Speech Detection: How It Works
Local Speech Detection Filters Clips Before AI Processing
Before Bitcut sends any audio to the server for AI transcription, it first runs a quick speech detection pass right on your device. This local analysis determines which clips contain speech and which are purely visual (music, ambient sound, silence). Only clips with detected speech are sent for transcription.
Why It Runs Locally
On-device speech detection provides three key benefits:
- Speed — local analysis takes just a few seconds, even for multiple clips
- Privacy — audio from clips without speech never leaves your device
- Quota savings — clips without speech are skipped entirely, so they don't count toward your AI minutes quota
How It Works
Audio analysis
When you add clips using Smart Add with AI or Clips Enhancement, Bitcut analyzes the audio waveform of each clip on your device.

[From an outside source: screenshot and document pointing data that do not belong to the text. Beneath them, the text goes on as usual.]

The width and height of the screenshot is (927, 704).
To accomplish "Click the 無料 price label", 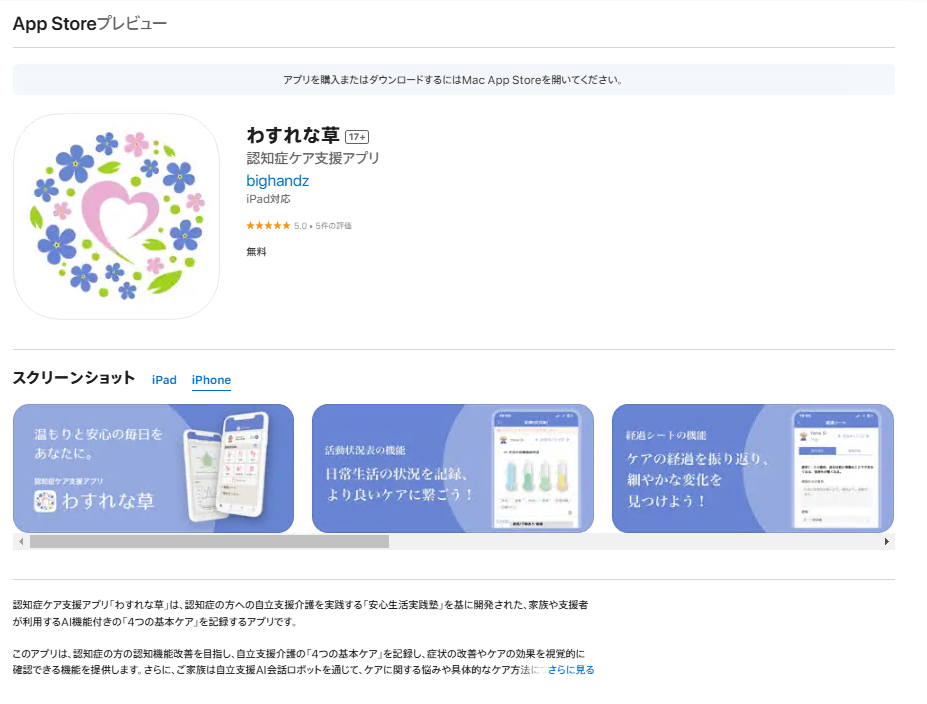I will [x=256, y=252].
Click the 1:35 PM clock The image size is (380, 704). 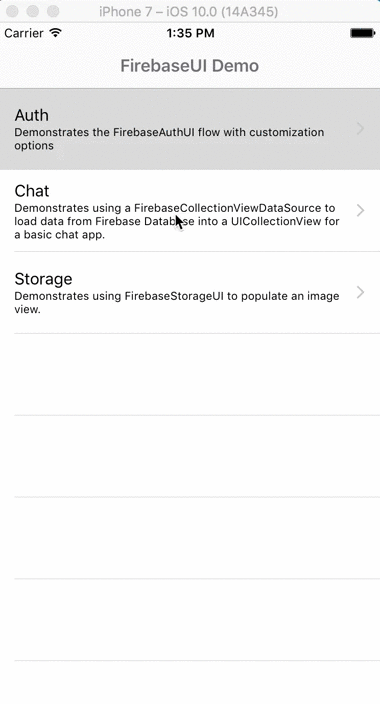coord(190,33)
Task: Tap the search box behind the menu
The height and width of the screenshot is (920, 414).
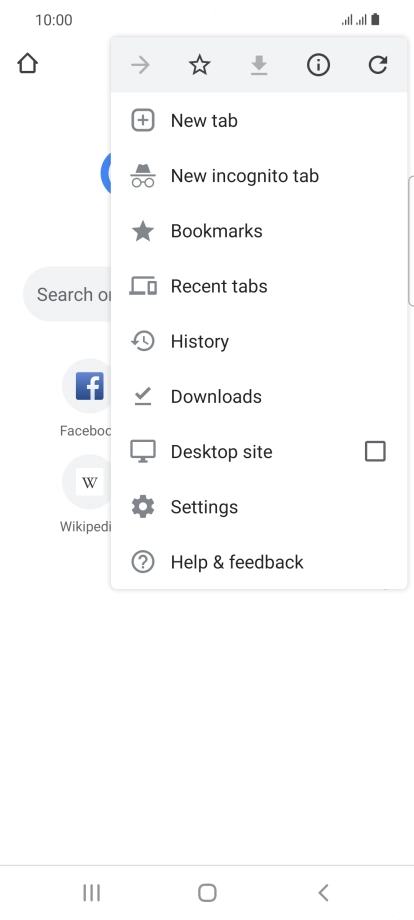Action: click(x=67, y=294)
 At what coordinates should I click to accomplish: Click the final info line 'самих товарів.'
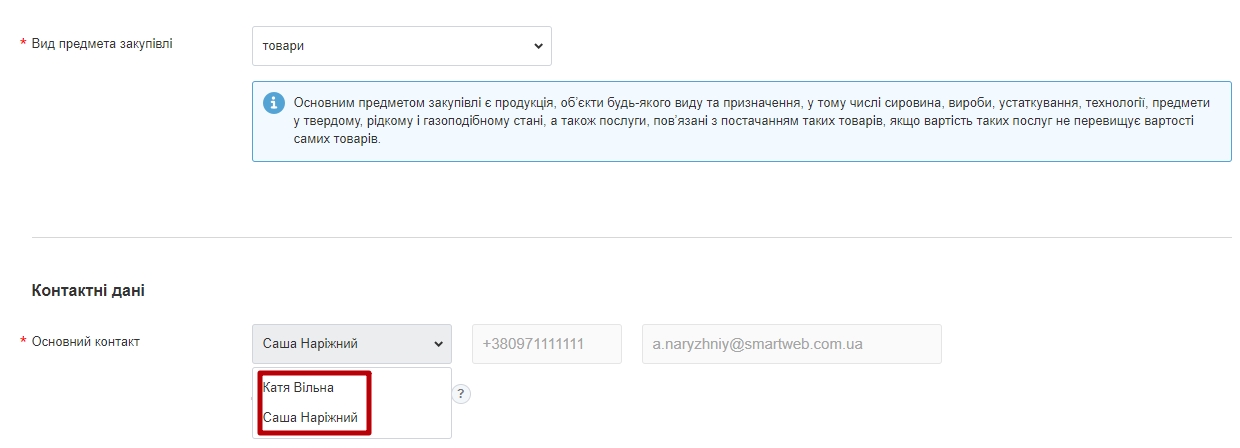pos(337,139)
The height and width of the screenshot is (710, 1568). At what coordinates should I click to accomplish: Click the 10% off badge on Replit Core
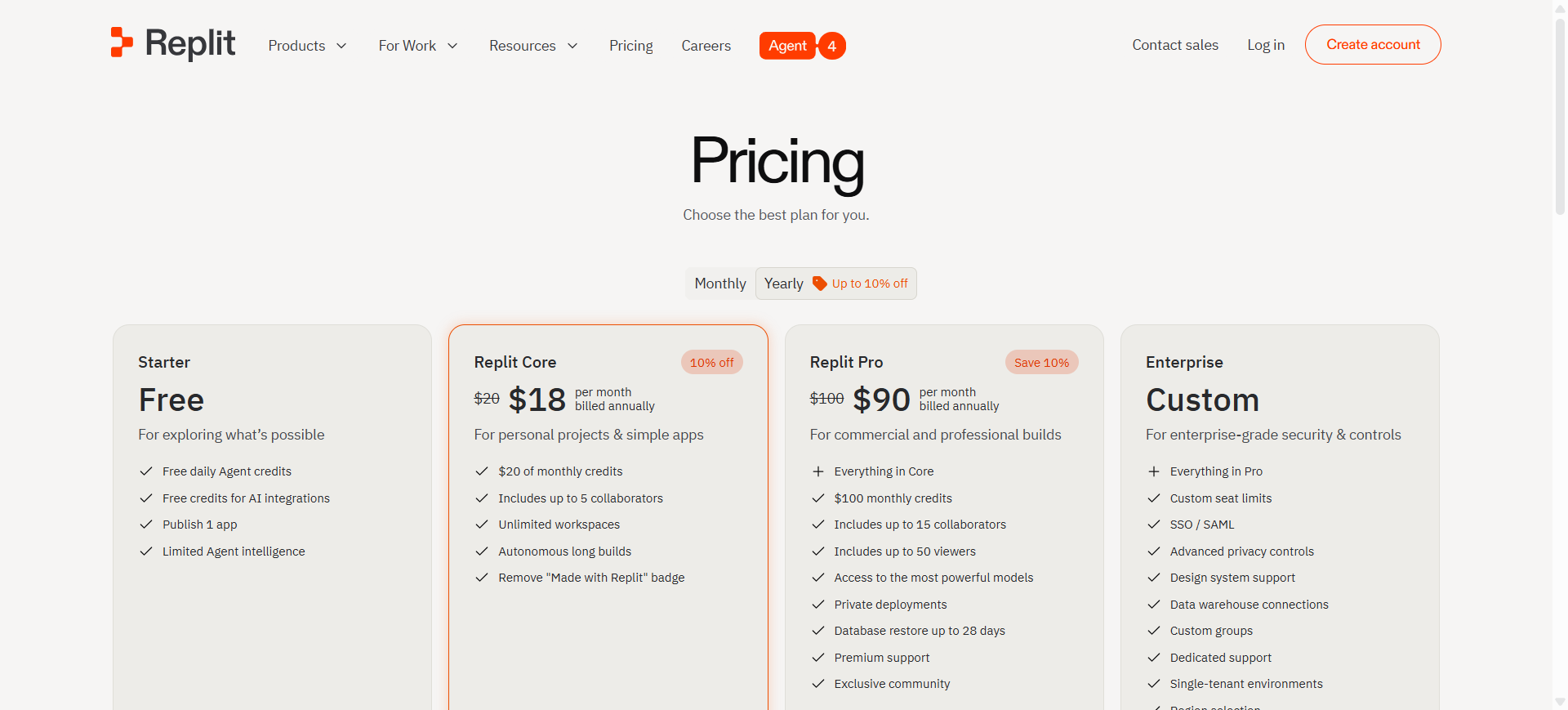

Speech vs. non-speech classification
Each clip is classified as containing speech or not. Clips are processed in parallel, so even a batch of 10 clips takes only a few seconds.
Routing
Clips with speech proceed to server-side AI transcription. Clips without speech are handled differently — they're processed with smart trimming based on visual content instead.
What You See
During speech detection, clips on the timeline show a magnifying glass icon with the "Analyzing" state. This phase is fast — usually 1-2 seconds per clip. Once analysis is complete, clips either move to the transcription phase or are immediately trimmed and marked as complete.